It is highly recommended that at the very least a column_filter is supplied with this rule.
SandPaper().translate_date({
'%Y-%m-%d': '%Y',
'%Y-%m': '%Y',
'%Y': '%Y'
})
| Input | Output |
|---|---|
| 2017-01-32 | 2017 |
| 2017-01 | 2017 |
| 2017 | 2017 |
Record Rules¶
These rules are applied to every record regardless to most rule filters documented in Rule Filters.
add_columns()¶
Adds a column to every record.
The given dictionary should be a key value pairing where the key is a new column name and the paired value is either a callable, string, or other low level data type for the newly added column’s value. If the value is a callable it should expect to receive the record as the only parameter and should return the value desired for the newly added column.
import uuid
def gen_uuid(record):
return uuid.uuid4()
SandPaper().add_columns({
'uuid': gen_uuid
})
| Before | ||
|---|---|---|
| id | name | value |
| 1 | hello | world |
| 2 | test | table |
| After | |||
|---|---|---|---|
| id | name | value | uuid |
| 1 | hello | world | a6a76896-c33d-4654-afdf-12aa80dd6238 |
| 2 | test | table | b1e171c2-fee9-4270-96e9-4853c3a6e130 |
remove_columns()¶
Removes a column from every record.
SandPaper().remove_columns([
'name'
])
| Before | ||
|---|---|---|
| id | name | value |
| 1 | hello | world |
| 2 | test | table |
| After | |
|---|---|
| id | value |
| 1 | world |
| 2 | table |
keep_columns()¶
Removes all other columns for every record.

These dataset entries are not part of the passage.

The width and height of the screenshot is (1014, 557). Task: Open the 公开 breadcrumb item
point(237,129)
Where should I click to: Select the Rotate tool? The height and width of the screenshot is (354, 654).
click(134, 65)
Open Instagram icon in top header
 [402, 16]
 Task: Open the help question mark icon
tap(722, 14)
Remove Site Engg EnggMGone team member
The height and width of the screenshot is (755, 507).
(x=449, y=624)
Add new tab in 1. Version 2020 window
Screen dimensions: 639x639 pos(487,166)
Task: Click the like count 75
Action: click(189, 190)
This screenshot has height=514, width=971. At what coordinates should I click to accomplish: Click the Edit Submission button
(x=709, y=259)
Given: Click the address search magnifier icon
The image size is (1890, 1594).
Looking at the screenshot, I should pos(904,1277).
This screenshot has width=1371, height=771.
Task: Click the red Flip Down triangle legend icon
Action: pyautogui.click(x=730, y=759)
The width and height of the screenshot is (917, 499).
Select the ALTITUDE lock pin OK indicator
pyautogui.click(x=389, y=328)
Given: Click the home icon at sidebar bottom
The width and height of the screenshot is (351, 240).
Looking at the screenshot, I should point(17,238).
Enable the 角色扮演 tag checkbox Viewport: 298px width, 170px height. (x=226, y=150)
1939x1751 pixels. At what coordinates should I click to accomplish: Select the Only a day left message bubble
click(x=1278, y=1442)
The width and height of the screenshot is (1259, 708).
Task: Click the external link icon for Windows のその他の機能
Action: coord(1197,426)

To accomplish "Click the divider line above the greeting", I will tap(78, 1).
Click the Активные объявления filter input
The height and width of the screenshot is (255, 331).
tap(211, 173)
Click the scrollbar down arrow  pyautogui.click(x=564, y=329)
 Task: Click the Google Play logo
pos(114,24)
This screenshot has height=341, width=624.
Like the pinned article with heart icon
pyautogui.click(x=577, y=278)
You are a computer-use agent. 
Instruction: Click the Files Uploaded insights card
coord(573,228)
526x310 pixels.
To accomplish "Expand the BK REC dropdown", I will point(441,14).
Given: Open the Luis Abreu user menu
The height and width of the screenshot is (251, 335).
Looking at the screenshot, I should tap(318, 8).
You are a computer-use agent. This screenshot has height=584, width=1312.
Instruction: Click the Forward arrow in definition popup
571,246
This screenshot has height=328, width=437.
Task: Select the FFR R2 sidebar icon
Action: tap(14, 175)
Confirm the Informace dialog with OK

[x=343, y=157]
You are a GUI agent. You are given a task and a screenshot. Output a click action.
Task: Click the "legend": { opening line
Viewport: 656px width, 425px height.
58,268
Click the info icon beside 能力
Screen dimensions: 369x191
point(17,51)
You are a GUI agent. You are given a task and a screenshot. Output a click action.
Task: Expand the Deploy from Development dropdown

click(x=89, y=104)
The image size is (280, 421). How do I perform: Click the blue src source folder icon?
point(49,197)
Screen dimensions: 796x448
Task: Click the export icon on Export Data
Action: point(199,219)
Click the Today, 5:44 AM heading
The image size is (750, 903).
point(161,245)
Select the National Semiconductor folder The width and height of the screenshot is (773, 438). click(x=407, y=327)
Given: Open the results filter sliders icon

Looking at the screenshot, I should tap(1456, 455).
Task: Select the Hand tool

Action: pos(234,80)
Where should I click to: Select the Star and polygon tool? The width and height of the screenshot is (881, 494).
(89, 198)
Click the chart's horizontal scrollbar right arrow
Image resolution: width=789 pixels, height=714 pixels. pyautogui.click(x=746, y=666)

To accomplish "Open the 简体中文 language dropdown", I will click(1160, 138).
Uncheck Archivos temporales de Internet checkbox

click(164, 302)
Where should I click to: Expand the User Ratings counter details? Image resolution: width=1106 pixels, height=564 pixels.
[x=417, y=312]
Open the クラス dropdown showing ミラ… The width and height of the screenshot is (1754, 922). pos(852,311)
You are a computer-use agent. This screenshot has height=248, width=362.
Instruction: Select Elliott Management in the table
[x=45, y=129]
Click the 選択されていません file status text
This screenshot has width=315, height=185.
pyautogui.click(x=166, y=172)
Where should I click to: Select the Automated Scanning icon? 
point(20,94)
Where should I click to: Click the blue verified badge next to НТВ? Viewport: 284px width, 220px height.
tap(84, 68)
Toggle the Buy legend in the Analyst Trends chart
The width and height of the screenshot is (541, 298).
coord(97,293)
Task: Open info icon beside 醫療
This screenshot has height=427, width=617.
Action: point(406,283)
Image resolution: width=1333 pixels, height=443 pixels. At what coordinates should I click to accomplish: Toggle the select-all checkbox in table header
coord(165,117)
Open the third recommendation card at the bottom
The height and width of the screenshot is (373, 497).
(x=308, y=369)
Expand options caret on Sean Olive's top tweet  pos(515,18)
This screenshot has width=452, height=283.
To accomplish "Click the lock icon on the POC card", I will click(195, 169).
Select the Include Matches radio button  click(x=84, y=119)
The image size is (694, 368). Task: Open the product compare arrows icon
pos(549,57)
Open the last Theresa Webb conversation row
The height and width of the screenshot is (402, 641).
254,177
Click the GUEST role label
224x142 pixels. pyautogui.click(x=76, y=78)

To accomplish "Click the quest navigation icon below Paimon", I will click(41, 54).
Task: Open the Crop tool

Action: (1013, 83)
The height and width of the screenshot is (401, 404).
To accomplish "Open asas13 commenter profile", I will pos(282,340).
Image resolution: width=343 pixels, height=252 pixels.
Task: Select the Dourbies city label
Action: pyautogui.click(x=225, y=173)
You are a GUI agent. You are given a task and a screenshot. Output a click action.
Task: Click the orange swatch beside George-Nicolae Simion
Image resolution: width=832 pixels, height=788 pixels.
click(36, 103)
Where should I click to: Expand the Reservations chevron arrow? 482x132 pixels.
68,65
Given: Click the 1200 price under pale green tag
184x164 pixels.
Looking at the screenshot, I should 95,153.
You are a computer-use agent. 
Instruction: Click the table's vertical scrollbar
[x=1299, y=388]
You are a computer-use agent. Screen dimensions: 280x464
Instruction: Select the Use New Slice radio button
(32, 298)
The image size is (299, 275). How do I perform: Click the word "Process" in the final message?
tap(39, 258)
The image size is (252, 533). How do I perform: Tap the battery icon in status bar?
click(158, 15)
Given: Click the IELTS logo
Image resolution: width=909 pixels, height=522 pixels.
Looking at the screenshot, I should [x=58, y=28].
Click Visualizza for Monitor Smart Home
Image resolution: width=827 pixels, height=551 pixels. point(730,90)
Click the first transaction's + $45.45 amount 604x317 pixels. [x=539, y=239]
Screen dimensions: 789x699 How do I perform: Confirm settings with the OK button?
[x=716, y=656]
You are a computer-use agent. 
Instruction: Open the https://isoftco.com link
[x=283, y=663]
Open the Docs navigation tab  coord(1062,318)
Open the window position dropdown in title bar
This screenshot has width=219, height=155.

SandPaper().keep_columns([
'id',
'name'
])
| Before | ||
|---|---|---|
| id | name | value |
| 1 | hello | world |
| 2 | test | table |
| After | |
|---|---|
| id | name |
| 1 | hello |
| 2 | test |
rename_columns()¶
Renames a column for every record.
SandPaper().rename_columns([
'old_name': 'new_name'
])
| Before | ||
|---|---|---|
| id | old_name | value |
| 1 | hello | world |
| 2 | test | table |
| After | ||
|---|---|---|
| id | new_name | value |
| 1 | hello | world |
| 2 | test | table |
order_columns()¶
Reorders columns from every record.
SandPaper().order_columns([
'value',
'name',
'id'
])
| Before | ||
|---|---|---|
| id | name | value |
| 1 | hello | world |
| 2 | test | table |
| After | ||
|---|---|---|
| value | id | name |
| world | 1 | hello |
| table | 2 | test |